Alla fine del film dici che sei molto triste perché sei partita lasciando le persone che ami. Questo stato d’animo di un dislocamento più o meno forzato, è una delle possibili linee che lega passato e presente.

In un certo senso appartiene alla storia della mia famiglia, e non solo. Ci sono state molte migrazioni nelle diverse generazioni famigliari, mia nonna è stata evacuata durante la seconda guerra mondiale, la migrazione forzata è profondamente parte della nostra esperienza. Il mio obiettivo era proprio connettere questa parte della storia famigliare, della vita di mia madre a quanto sta accadendo oggi. Le città, il paesaggio, i ricordi, la violenza: tutto questo è anche parte del mio vissuto purtroppo.

Dopo due anni di guerra e moltissime immagini è complesso trovare un equilibrio, qualcosa che si allontani dall’«abitudine» della cronaca. È anche per questo che hai cercato altre direzioni?

Ne ero consapevole, certo, ed è stata una delle ragioni che mi hanno convinta a minimizzare la presenza di footage della guerra. Come dicevo non volevo che divenisse il solo tema del mio film, così ho costruito dei contrasti coi quali aprire nuovi possibili punti di vista. L’archivio offre soluzioni infinite, non ho girato nulla, tutto è archivio che arriva da istituzioni, da telecamere di sorveglianza, da registi che hanno filmato in questi due anni in Ucraina. E poi c’è l’archivio famigliare, realizzato da mio padre e soprattutto da mio nonno, del quale non avevo troppi ricordi. Non era vastissimo ma guardarlo mi ha fatto conoscere meglio le loro vite.

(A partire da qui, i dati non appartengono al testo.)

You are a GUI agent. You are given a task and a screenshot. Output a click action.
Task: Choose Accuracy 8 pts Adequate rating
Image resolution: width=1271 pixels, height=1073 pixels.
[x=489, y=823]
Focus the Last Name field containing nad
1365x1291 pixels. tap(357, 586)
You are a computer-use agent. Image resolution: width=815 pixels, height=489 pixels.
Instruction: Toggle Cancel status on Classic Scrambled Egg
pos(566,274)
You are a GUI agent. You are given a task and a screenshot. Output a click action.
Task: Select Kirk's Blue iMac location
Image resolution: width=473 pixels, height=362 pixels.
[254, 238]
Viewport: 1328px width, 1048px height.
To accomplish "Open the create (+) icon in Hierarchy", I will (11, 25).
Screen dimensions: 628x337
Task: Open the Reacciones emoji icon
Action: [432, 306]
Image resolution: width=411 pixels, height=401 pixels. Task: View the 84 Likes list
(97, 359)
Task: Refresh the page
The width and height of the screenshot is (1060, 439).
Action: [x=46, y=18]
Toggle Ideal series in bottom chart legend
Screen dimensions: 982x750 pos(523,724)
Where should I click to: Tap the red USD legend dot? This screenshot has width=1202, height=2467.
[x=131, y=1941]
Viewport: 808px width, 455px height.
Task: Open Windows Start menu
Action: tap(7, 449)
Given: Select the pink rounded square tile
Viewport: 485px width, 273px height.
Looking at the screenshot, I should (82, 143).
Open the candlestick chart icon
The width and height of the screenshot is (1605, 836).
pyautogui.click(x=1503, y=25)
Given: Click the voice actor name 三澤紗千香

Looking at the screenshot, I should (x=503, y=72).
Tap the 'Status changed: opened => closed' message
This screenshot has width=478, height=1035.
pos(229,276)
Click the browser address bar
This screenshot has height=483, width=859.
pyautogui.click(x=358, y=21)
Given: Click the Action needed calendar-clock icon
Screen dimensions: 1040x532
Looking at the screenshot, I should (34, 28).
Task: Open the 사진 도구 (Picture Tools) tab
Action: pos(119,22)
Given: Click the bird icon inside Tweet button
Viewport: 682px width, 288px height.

Cosa pensi che potrà accadere ora in Ucraina?

Aspetto che arrivi il buco nero, secondo la teoria che ne prende il nome. È questa la mia speranza anche se realisticamente so che la guerra durerà ancora lungo. Per non essere troppo pessimista spero che l’occidente continuerà a sostenerci, vivendo nel Donbas sappiamo bene come va, prima prendono un pezzetto poi si espandono fino al grande passo, è la lezione che ci insegnano le esperienze di altri paesi – penso alla Georgia, alla Moldavia. Ecco, vorrei che questo «grande passo» non gli fosse permesso.